— BEGIN Document passage —

From Ali Buzra
Part Eighteen
– LIFE UNDER PRESSURE AND SUFFERING –
(ASSESSMENTS, COMMENTS, ACCOUNTS)
Memorie.al / At the request and wish of the author, Ali Buzra, as his first editor and reader, I will briefly share with you what I experienced in this encounter with this book, which is his second (after the book “Gizaveshi in the years”) and which naturally continues his writing style. The sincerity and frankness of the narrative, the simple, unmodified language, the accuracy and precision of the episodes, or the lack of a refining, intentionally subsequent imagination or its non-exploitation, I think have served the author positively, who comes to the reader in his original form, inviting us to at least get to know unknown human fates and pains, whether by chance or not, leaving us to reflect as a starting point for raising awareness towards a catharsis so necessary for the Albanian conscience.
Bedri Kaza
Continued from the previous issue
The Dobra brothers, although they were burned out and had their property confiscated, had built their house and increased their livestock. At home, they spent the winter with their cousins, and spring arrived. The family of the Dobra brothers was united. It was distinguished by its unity and harmony. The men and women worked in agriculture and livestock. Truly with difficulty, but they still managed to secure bread and food, but the heavy tax they paid to the state did not allow them to improve their standard of living.
Although they were treated well, Islam’s two children felt the absence of their mother and brother, especially in the evening, when their cousins stayed close to their parents. The memories of spring in Mali i Letmit, in the Fields, as they call them, have remained indelible for Shefqet. The men did the mowing, while the women gathered the dried grass. The field echoed with the livestock and the shepherds’ flutes. There, in spring and summer, there was liveliness. Meanwhile, Islam’s two children, Hatixhja now 17 years old and Shefqeti 12 years old, kept hoping that their mother and Muhamet would also come.
One afternoon in June 1955, three policemen came to their house. “We have orders to take two people,” – they said and read the names: Hatixhe Dobra and Shefqet Dobra. The children were very upset. Tepelena terrified them. That night the policemen stayed there. The next day, their uncle, Brahimi, accompanied them as far as Librazhd. Escorted by the police, they went to Rrogozhinë, and from there, with a horse-drawn cart that took passengers to Lushnje, they were sent to Plug, where their mother and older brother, Muhamet, were.
The Tepelena camp, from the end of 1954 until the beginning of 1955, was emptied. Most of those people who survived the horror were sent to other internment camps, but this time, not surrounded by wires and police. Regarding this, Shefqet writes in his book: “In December 1954, January 1955, the camp of Tepelena, which had swallowed hundreds and hundreds of lives of children and the elderly, young boys and girls, the place where people became sick and went mad, was once again transformed into an army battalion. The soldiers could now move freely; the mine-clearing of the field was paid for with hundreds of innocent lives of these people!

— END Document passage —
— BEGIN Dataset extract —

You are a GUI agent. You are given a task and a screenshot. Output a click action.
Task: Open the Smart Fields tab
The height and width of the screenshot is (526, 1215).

— END Dataset extract —

Set task: Please explain, in one to three sentences, why the memoir excerpt says the Dobra family could not raise their standard of living.

In response: The men and women of the family worked in agriculture and livestock and, with difficulty, managed to secure bread and food. However, the heavy tax they paid to the state did not allow them to improve their standard of living.